Pelo menos 100 morrem em ataque aéreo nigeriano a mercado de Zamfara, diz Anistia
Pelo menos 100 morrem em ataque aéreo nigeriano a mercado de Zamfara, diz Anistia
Reuters
12/05/2026
BAUCHI, Nigéria, 12 Mai (Reuters) - Pelo menos 100 civis foram mortos em um ataque aéreo militar nigeriano em um mercado lotado no noroeste do Estado de Zamfara, disse a Anistia Internacional na terça-feira, pedindo às autoridades que abram uma investigação imediata.
O ataque aéreo, que atingiu o remoto mercado de Tumfa, no distrito de Zurmi, no domingo, foi o segundo a matar dezenas de pessoas em um mercado lotado no norte da Nigéria em um mês.
Dezenas de pessoas feridas estavam sendo tratadas em hospitais em Zurmi e na vizinha Shinkafi, disse a Anistia, acrescentando que muitos dos mortos eram mulheres e meninas.
Os militares nigerianos não responderam imediatamente a pedidos de comentários, mas já haviam negado alvejar civis, dizendo que os ataques aéreos são conduzidos por inteligência e atingem apenas alvos militantes.

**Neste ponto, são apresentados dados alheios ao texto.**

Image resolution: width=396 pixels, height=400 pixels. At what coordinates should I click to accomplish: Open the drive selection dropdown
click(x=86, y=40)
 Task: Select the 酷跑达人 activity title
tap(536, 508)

Citando testemunhas, a Anistia disse que jatos militares foram vistos sobrevoando a área ao meio-dia e retornaram cerca de duas horas depois, atingindo o mercado lotado.

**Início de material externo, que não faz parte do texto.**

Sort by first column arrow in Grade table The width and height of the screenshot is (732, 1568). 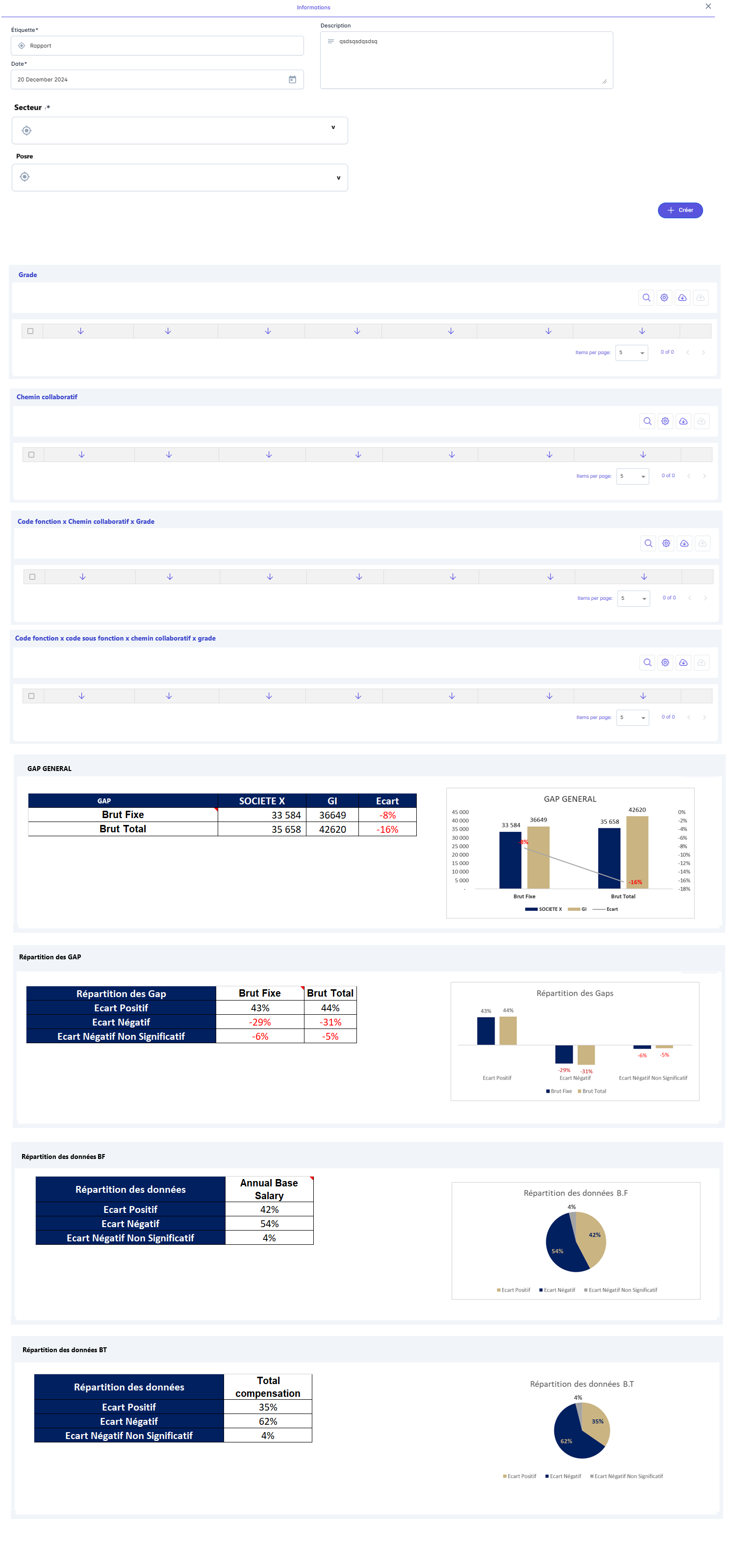80,331

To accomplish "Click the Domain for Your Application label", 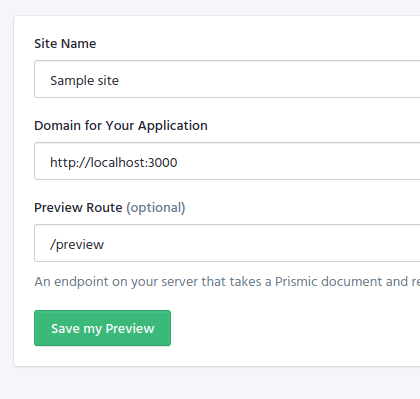I will pyautogui.click(x=121, y=126).
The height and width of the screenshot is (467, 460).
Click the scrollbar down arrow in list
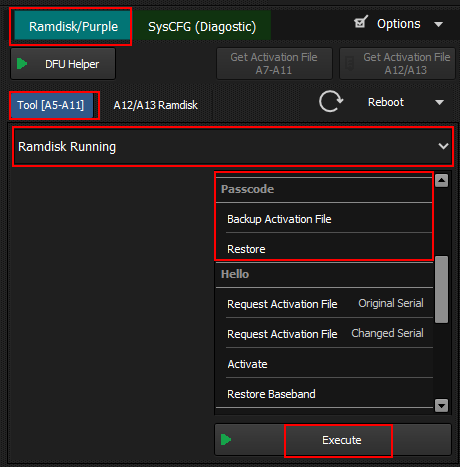tap(441, 406)
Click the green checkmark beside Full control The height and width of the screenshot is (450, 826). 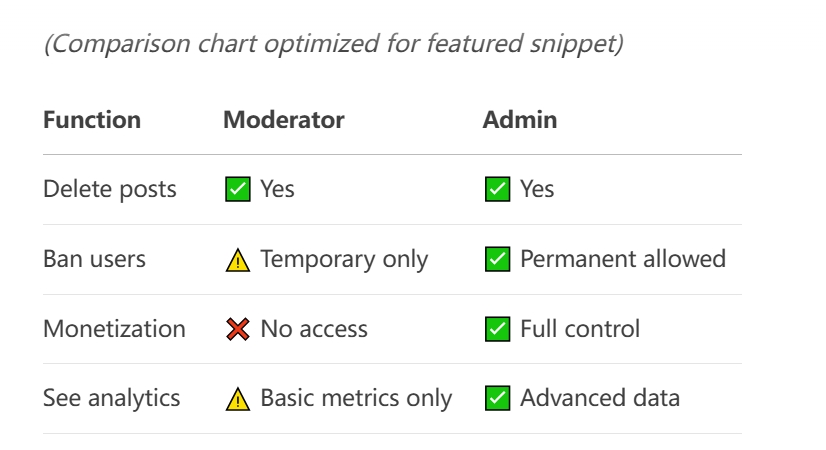[497, 329]
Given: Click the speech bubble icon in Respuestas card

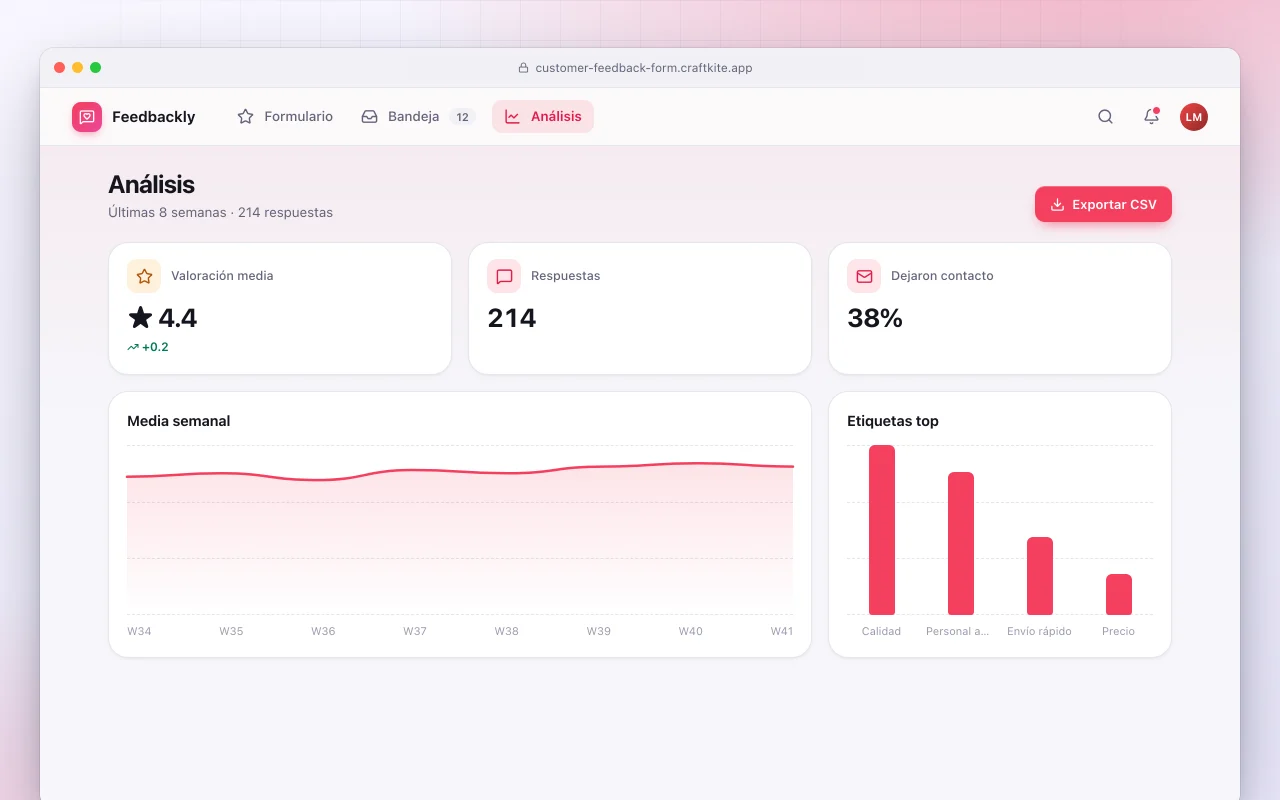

Em abril, cerca de 200 civis foram mortos em um ataque aéreo semelhante em um mercado semanal em Jilli, no nordeste da Nigéria. Os militares abriram uma investigação sobre esse incidente.
Os moradores dizem que estão cada vez mais preocupados com a morte de civis em ataques e incursões militares nas regiões do norte.

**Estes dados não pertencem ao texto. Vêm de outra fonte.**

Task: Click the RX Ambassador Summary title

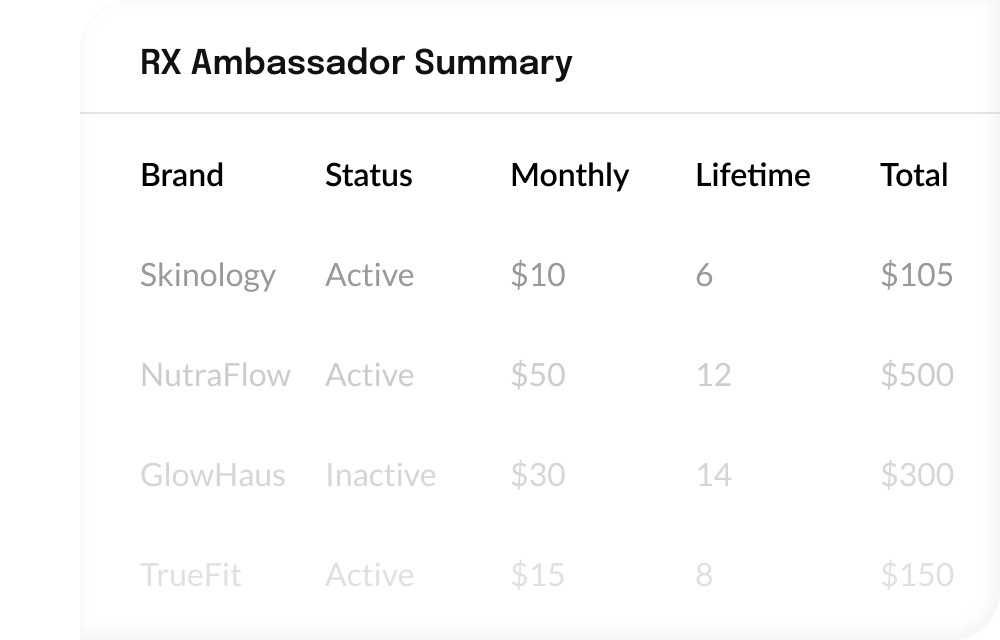Action: point(356,63)
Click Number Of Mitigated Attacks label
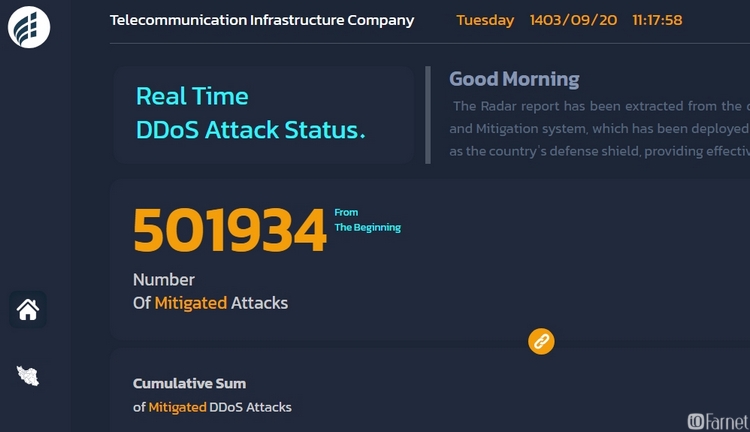 click(x=210, y=291)
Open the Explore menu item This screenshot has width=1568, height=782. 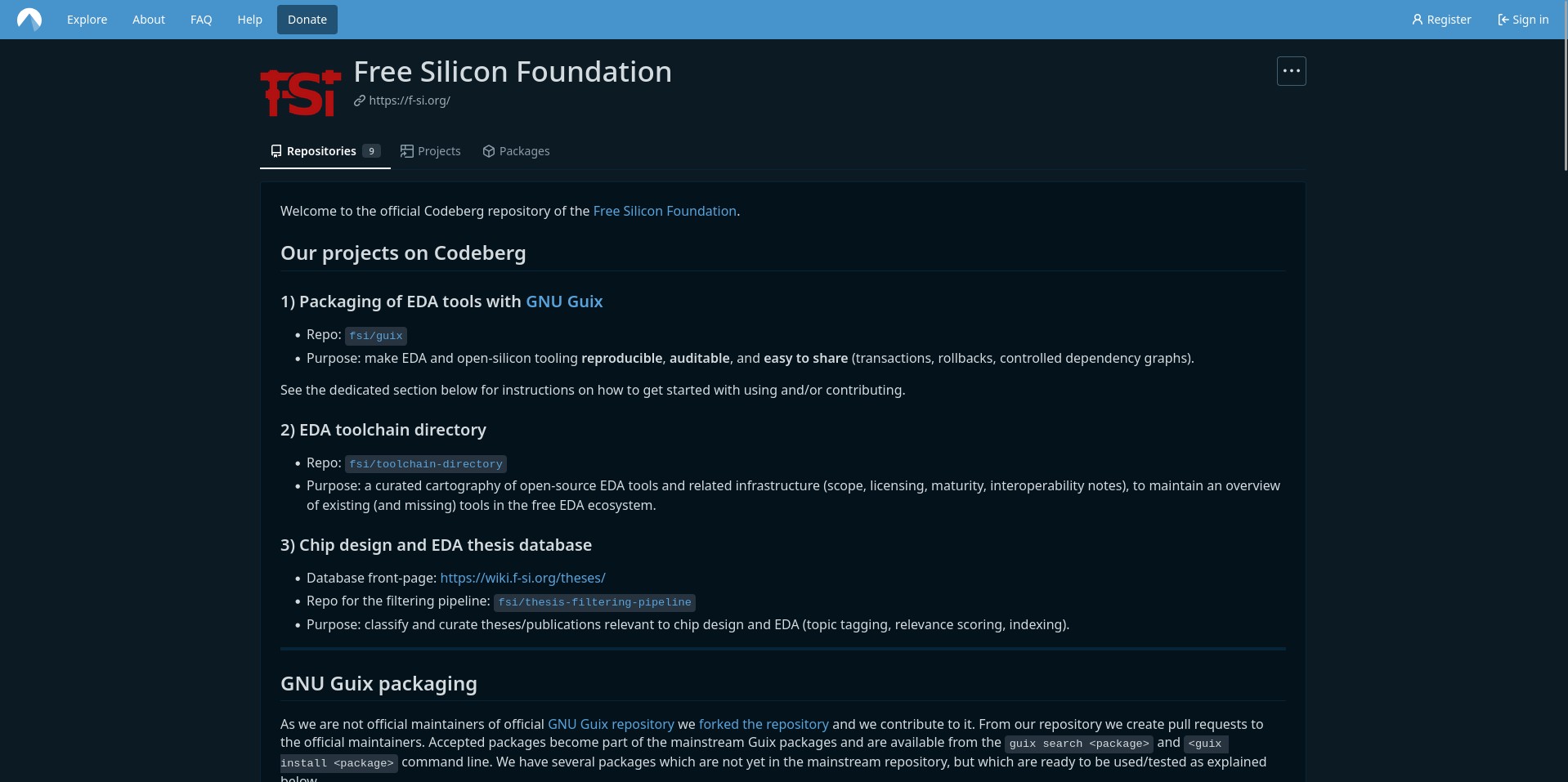pyautogui.click(x=87, y=20)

Os militares da Nigéria estão lutando contra o banditismo no noroeste e contra uma insurgência islâmica de 17 anos no nordeste. Os Estados Unidos atacaram o que disseram ser bases islâmicas no noroeste da Nigéria no dia de Natal do ano passado, depois que o presidente Donald Trump acusou a Nigéria de não proteger os cristãos.
'Esse padrão de violação dos direitos humanos está se tornando cada vez mais a norma, com os moradores das vilas sendo vítimas de atrocidades cometidas por grupos armados, bandidos e militares', afirmou a Anistia.
A Anistia chamou os ataques aéreos de ilegais e disse que eles demonstram desrespeito pela vida dos civis.